Revised growth forecast signals tougher times ahead
Godongwana cited logistics constraints, global instability, and high borrowing costs as significant risks, projecting only marginal growth of 1,6% in 2026 and 1,8% in 2027.
Government debt is projected to stabilise at 77,4% of GDP in 2025/26, slightly higher than previously estimated. While the main budget deficit is expected to shrink by R8 billion over the Medium-Term Expenditure Framework, debt service costs will remain daunting at R1,2 billion per day.
“This level of debt servicing outpaces spending on essential services like health and education,” the minister said.
Fuel levy sparks backlash
Godongwana further mentioned, in a move to avoid a VAT increase, that the only new tax measure in the budget was an inflation-linked fuel levy increase taking effect on 4 June.
Petrol prices will rise by 16c per litre and diesel by 15c. He said that this is the first fuel levy increase in three years.
Industry leaders question government’s decision to increase the fuel levy, warning of its impact on transport costs and consumers. Gavin Kelly, CEO of the Road Freight Association, told Farmer’s Weekly that the hike will push up the cost of transport and hit consumers hard.
“Transporters cannot absorb increases without detrimental effects on their bottom line. This means transport through South Africa will become more expensive, and global supply chains may re-evaluate their routes. This is not a good decision, neither in the medium nor long term,” Kelly said.
Budget misses the mark
TLU SA’s general manager, Bennie van Zyl said that he is sceptical about the budget’s ability to deliver real change.
“Every government bears two responsibilities: to ensure citizen safety and to foster a business-friendly environment. The current administration continues to fall short,” Van Zyl said.
He mentioned the fuel levy, describing it as out of touch with the pressures that farmers face. He also pointed to the lack of clear, enforceable measures to address crime, tender fraud, and cadre deployment.
“Without law and order, no economy can be viable. Budget allocations mean nothing without effective implementation and accountability,” he said.
Mixed response from agriculture sector
Des Lesele, senior manager for agribusiness client value propositions at Nedbank, welcomed the scrapping of the VAT hike but warned of the impact of higher fuel prices.

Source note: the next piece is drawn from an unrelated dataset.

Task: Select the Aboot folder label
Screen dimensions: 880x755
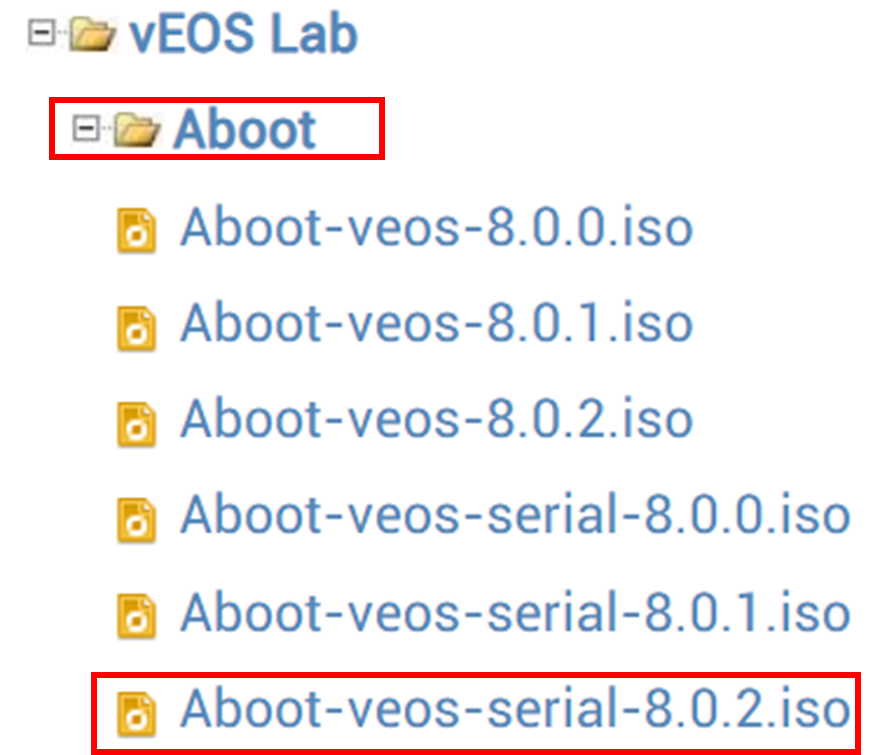Action: click(245, 130)
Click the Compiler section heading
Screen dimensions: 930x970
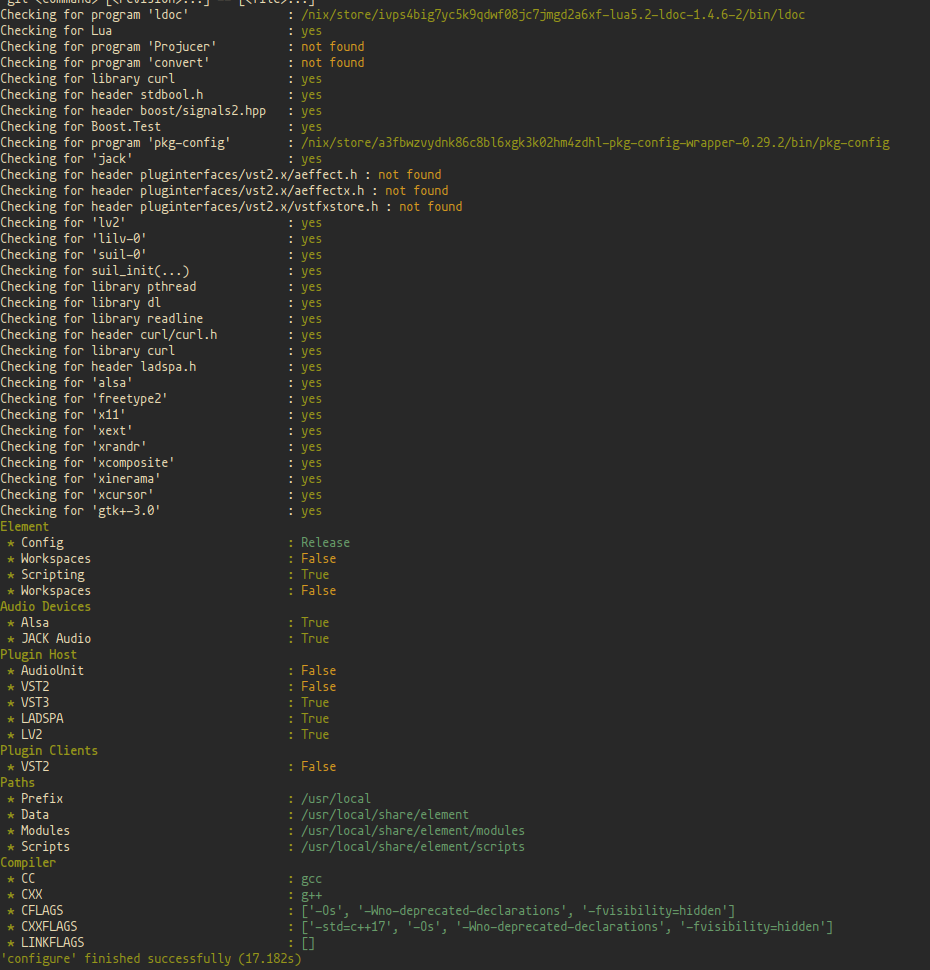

“Farmers are already struggling with the cost squeeze on agricultural inputs. Higher fuel costs will affect transportation and production expenses, which could lead to increased prices for agricultural goods,” Lesele said.
However, he commended the R1 trillion infrastructure allocation over three years, particularly the focus on transport and logistics.
“This is expected to enhance productive capacity and benefit the agriculture sector by reducing transportation costs,” Lesele added.